In turn, the main safety outcomes assessed were serious adverse events (SAEs, aka side effects), and discontinuation of treatment due to an AE.

To assess each treatment’s efficacy and safety, researchers also determined a parameter called “surface under the cumulative ranking curve” (SUCRA), in which a value of 0% stood for “the treatment is certainly ranked last,” and 100% meant “the treatment is certainly ranked first.”

In total, 17 treatments were analyzed, including placebo and Ocrevus.
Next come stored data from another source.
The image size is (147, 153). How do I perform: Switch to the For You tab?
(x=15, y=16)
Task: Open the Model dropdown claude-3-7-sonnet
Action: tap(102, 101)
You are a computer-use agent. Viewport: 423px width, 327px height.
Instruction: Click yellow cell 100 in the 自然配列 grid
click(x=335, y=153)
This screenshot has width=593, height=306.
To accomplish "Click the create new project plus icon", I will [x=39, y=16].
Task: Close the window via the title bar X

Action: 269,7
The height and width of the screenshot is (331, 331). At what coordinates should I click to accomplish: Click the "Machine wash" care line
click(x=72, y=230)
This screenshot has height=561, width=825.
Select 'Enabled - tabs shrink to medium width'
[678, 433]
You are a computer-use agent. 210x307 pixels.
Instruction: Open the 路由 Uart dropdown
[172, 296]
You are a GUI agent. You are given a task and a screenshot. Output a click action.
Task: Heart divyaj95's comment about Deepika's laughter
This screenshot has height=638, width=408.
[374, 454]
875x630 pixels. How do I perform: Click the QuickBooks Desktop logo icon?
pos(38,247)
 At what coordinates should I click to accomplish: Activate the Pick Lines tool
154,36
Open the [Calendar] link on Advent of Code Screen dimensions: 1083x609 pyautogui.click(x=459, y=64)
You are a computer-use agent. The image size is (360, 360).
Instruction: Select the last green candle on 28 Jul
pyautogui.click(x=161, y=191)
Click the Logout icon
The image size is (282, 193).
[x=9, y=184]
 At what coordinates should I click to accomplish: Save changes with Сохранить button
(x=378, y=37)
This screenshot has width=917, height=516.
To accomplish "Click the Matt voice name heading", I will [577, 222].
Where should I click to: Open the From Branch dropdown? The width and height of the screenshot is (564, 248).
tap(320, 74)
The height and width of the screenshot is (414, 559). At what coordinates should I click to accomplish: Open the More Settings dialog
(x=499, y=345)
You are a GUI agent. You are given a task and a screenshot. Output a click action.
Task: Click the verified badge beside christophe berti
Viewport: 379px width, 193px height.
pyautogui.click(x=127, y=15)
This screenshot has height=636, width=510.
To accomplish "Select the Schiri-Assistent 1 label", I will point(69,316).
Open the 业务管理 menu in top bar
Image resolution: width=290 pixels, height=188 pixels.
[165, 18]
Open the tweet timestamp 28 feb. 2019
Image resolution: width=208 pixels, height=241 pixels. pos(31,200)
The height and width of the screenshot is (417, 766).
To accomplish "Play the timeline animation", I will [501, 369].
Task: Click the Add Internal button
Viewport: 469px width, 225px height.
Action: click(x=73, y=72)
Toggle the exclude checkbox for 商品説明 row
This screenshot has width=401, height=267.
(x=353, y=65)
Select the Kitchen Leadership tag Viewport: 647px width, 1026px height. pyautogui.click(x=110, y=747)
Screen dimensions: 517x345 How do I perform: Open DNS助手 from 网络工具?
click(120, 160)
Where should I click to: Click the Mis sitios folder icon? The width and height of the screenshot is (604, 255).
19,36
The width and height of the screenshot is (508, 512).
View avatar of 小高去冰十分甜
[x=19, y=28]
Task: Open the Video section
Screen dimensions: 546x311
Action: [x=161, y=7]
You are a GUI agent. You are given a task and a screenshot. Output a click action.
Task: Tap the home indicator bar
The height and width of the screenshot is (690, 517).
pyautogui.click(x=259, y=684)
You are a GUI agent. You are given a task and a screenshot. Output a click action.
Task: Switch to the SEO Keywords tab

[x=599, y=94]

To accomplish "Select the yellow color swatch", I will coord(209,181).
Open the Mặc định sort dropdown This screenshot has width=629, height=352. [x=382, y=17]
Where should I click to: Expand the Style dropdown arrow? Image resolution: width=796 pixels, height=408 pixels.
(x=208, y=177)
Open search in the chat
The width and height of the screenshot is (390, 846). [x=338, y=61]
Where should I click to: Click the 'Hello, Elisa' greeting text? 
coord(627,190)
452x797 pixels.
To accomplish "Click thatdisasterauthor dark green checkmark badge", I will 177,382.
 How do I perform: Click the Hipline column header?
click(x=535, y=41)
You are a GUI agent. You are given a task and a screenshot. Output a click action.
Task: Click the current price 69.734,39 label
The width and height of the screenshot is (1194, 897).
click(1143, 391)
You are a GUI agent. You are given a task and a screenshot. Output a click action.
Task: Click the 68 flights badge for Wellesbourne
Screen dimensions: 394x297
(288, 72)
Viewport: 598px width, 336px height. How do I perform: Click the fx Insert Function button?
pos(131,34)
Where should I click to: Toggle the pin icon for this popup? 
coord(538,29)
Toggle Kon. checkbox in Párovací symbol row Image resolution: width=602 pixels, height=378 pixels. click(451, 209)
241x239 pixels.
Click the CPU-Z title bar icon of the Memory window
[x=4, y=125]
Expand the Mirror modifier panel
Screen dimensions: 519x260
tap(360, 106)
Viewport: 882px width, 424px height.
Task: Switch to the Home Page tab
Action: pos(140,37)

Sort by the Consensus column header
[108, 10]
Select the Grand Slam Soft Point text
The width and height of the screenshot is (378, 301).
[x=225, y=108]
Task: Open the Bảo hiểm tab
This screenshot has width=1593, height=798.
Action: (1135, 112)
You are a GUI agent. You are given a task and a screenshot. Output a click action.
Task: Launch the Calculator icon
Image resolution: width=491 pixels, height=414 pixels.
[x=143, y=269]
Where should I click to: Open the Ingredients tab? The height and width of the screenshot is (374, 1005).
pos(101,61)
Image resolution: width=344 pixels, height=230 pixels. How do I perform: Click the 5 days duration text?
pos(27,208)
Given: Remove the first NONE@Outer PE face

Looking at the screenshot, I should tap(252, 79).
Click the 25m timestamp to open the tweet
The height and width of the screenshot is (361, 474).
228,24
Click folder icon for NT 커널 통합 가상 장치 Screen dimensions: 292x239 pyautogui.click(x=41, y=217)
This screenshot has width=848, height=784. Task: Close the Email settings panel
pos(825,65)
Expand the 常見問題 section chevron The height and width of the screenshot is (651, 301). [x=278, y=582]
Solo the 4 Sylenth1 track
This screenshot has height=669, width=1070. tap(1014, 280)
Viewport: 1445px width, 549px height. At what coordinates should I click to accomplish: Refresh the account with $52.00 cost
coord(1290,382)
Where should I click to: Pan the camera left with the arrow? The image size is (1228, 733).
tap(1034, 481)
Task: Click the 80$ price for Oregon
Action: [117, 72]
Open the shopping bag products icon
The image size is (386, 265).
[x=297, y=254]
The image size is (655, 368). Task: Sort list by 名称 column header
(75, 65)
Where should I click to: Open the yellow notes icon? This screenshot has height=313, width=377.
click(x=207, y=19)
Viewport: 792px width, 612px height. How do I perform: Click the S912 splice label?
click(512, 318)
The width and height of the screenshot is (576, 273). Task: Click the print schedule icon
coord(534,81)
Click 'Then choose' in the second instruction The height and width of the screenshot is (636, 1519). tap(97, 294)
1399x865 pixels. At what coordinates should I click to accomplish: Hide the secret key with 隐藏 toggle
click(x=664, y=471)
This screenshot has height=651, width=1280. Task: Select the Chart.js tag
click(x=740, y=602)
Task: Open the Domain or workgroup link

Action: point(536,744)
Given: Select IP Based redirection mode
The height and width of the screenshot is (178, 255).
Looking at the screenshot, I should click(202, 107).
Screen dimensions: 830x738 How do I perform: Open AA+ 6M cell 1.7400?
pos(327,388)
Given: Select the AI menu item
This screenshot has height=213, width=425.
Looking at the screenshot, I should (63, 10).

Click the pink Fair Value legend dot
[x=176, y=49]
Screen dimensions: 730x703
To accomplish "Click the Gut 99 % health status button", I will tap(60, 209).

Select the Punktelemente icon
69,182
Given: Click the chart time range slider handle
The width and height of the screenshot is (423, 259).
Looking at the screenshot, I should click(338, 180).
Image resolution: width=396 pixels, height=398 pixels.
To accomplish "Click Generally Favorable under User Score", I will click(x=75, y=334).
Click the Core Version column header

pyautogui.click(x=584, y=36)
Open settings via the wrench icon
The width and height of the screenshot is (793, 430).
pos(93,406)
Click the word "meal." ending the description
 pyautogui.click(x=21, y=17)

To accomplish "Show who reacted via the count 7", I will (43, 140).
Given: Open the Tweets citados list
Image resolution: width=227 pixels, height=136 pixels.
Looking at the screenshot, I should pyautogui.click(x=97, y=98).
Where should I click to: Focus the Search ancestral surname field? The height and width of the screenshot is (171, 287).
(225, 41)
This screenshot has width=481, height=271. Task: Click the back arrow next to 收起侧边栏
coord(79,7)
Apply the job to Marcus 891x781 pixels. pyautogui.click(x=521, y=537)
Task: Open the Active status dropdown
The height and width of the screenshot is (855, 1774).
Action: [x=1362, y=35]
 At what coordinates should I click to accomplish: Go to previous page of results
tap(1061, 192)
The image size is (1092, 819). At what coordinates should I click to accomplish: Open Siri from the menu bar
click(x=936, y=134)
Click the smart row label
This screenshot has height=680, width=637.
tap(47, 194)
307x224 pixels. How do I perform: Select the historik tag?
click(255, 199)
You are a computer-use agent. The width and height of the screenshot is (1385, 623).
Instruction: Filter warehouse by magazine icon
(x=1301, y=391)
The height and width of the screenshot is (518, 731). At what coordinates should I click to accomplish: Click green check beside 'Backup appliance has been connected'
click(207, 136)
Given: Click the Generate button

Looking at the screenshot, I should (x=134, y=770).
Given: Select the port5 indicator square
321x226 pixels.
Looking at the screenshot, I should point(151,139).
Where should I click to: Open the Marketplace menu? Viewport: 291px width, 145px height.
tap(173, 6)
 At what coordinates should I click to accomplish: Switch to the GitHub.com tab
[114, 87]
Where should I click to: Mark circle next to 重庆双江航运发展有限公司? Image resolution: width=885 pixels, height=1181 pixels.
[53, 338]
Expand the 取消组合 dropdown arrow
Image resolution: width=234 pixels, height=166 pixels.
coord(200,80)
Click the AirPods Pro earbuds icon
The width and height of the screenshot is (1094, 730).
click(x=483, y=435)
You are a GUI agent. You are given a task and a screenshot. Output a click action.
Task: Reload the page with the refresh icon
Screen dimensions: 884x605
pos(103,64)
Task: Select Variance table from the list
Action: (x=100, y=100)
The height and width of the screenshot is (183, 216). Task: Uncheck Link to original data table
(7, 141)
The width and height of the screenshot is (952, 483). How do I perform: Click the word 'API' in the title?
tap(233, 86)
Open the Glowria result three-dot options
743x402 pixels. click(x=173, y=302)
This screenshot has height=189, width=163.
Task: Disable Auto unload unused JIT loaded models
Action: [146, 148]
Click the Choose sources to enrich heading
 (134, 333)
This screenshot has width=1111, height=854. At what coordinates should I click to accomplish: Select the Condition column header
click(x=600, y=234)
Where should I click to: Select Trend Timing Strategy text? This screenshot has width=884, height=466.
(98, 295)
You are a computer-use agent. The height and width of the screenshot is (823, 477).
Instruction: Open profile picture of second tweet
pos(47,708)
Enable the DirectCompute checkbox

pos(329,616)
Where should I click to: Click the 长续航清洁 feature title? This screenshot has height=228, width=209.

The others were: Aubagio (teriflunomide, 7 and 14 mg, marketed by Sanofi Genzyme), Avonex (interferon beta-1a, by Biogen), Betaseron/Betaferon (interferon beta-1b, by Bayer HealthCare), Gilenya (fingolimod, by Novartis), glatiramer acetate (marketed as Copaxone (by Teva Pharmaceuticals) and Glatopa (by Sandoz), Lemtrada (alemtuzumab, by Sanofi Genzyme), Mavenclad (cladribine, 3.5 and 5.25  mg/kg, by EMD Serono), Plegridy (pegylated interferon beta-1a, by Biogen), Rebif (interferon beta-1a, by EMD Serono), Tecfidera (dimethyl fumarate, by Biogen), Tysabri (natalizumab, by Biogen), and Zinbryta (daclizumab, by Biogen and AbbVie).

Results showed that Ocrevus had superior efficacy to 10 other DMT treatments in reducing the risk of 12-week confirmed disability progression, and to 12 other therapies in reducing ARR, both including placebo.

Interestingly, no DMT seemed to have higher efficacy than Ocrevus in either outcome measure.

Regarding safety, Ocrevus showed a similar risk of SAE and rate of treatment discontinuation due to AEs compared to other treatments (including placebo).

When analyzing efficacy and safety in parallel with SUCRA values, researchers found that Ocrevus had a consistently high probability of being ranked as the most effective or tolerable treatment.

“SUCRA values consistently ranked ocrelizumab [Ocrevus] among the most effective or tolerable treatments across all outcomes,” researchers wrote.

As for other efficacy and safety outcomes, Ocrevus revealed superior efficacy in reducing the risk of 24-week confirmed disability progression compared to placebo, Rebif, or Aubagio (7 mg), and to enable relapse-free periods compared to 14 other medications.

Also, Ocrevus was associated with a reduced likelihood of all-cause treatment discontinuation, compared to Rebif or Plegridy, but higher than Tysabri or Lemtrada.

Overall, the “results suggest that ocrelizumab [Ocrevus] has an efficacy superior to or comparable with all other currently approved DMTs across all endpoints [goals] analyzed, and a similar safety profile,” the researchers concluded.

The team also noted that the results can “be used to inform reimbursement and treatment decisions,” they added.

Of note, two of the study’s authors are employees of Roche, while another received consulting fees from the company.